* Written request A
Answer these questions using the Epsilon rocket article:
(i) In what year did JAXA begin developing the Epsilon?
(ii) How many people does the rocket need at the launch site?
(iii) What height is planned for the enhanced version?
* Written request B
Reproduce the passage of the Epsilon rocket article between "From Wikipedia, the" and "1,200 kilograms (2,600 lb)", inclusive.

* Article
········

Epsilon (rocket)

From Wikipedia, the free encyclopedia
Jump to: navigation, search
Epsilon rocket.png
Artist's impression
Function Launch vehicle
Country of origin Japan
Height 24.4m
Diameter 2.5m
Mass 91t
Stages 3–4
Payload to 250x500 km orbit
3 stages
1,200 kilograms (2,600 lb)
Payload to 500 km orbit
4 stages
700 kilograms (1,500 lb)
Payload to 500 km SSO
4 stages
450 kilograms (990 lb)
Launch history
Status Active
Launch sites Uchinoura
Total launches 2
Successes 2
First flight September 14, 2013
First stage – SRB-A3
Engines 1 solid
Thrust 2,271 kN[1]
Specific impulse 284 seconds[1]
Burn time 116 seconds[1]
Second stage – M-34c
Engines 1 solid
Thrust 371.5 kN[1]
Specific impulse 300 seconds[1]
Burn time 105 seconds[1]
Third stage – KM-V2b
Engines 1 solid
Thrust 99.8 kN[1]
Specific impulse 301 seconds[1]
Burn time 90 seconds[1]
Fourth stage (optional) – CLPS
Thrust 40.8 N
Specific impulse 215 seconds[1]
Burn time 1100 sec. (max.)
Fuel hydrazine

The Epsilon rocket (イプシロンロケット, Ipushiron roketto) (formerly Advanced Solid Rocket) is a Japanese solid-fuel rocket designed to launch scientific satellites. It is a follow-on project to the larger and more expensive M-V rocket which was retired in 2006. The Japan Aerospace Exploration Agency (JAXA) began developing the Epsilon in 2007. It is designed to be capable of placing a 1.2 tonne payload into low Earth orbit.[2]

Vehicle description[edit]

The development aim is to reduce costs compared to the US$70 million launch cost of an M-V.[3] The Epsilon costs US$38 million (£23m) per launch, which is half the cost of its predecessor.[4] Development expenditures by JAXA exceeded US$200 million.[4]

To reduce the cost per launch the Epsilon uses the existing SRB-A3, a solid rocket booster on the H-IIA rocket, as its first stage. Existing M-V upper stages will be used for the second and third stages, with an optional fourth stage available for launches to higher orbits. The J-1 rocket, which was developed during the 1990s, but abandoned after just one launch, used a similar design concept, with an H-II booster and Mu-3S-II upper stages.[5]

The Epsilon is expected to have a shorter launch preparation time than its predecessors.[6][7][8] The rocket has a mass of 91 tonnes (90 long tons; 100 short tons) and is 24.4 metres (80 ft) tall and 2.5 metres (8.2 ft) in diameter.[9][10]

Due to a function called "mobile launch control",[11] the rocket needs only eight people at the launch site, compared with 150 people for earlier launches.[12]

Enhanced version[edit]

After the successful launch of the Epsilon first flight (demonstration flight), the improvement plan was decided to handle the planned payloads (ERG and ASNARO-2).[13]

Requirements for the improvement:[13]

  • Apogee ≧ 28700 km (summer launch), ≧ 31100 km (winter launch) of a 365 kg payload
  • Sun-synchronous orbit (500 km) of a ≧ 590 kg payload
  • Larger fairing

Planned characteristics:[13]

  • Height: 26.0 m
  • Diameter: 2.5 m
  • Mass: 95.1 t (95.4 t with optional 4th stage (post-boost stage))

········

* Data block
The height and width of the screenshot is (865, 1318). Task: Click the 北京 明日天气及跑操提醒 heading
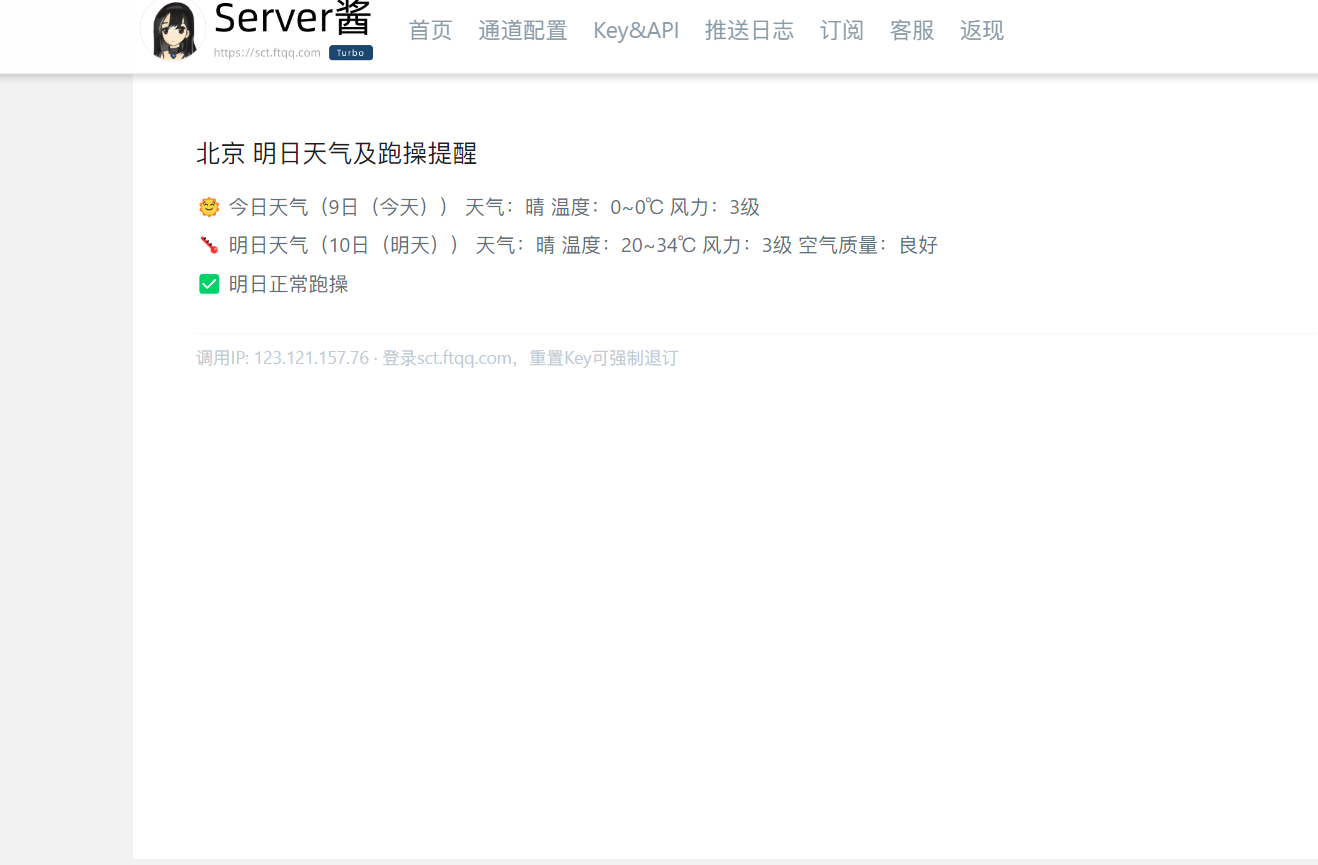click(x=337, y=153)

········

* Output A
(i) 2007
(ii) Eight
(iii) 26.0 m

* Output B
From Wikipedia, the free encyclopedia
Jump to: navigation, search
Epsilon rocket.png
Artist's impression
Function Launch vehicle
Country of origin Japan
Height 24.4m
Diameter 2.5m
Mass 91t
Stages 3–4
Payload to 250x500 km orbit
3 stages
1,200 kilograms (2,600 lb)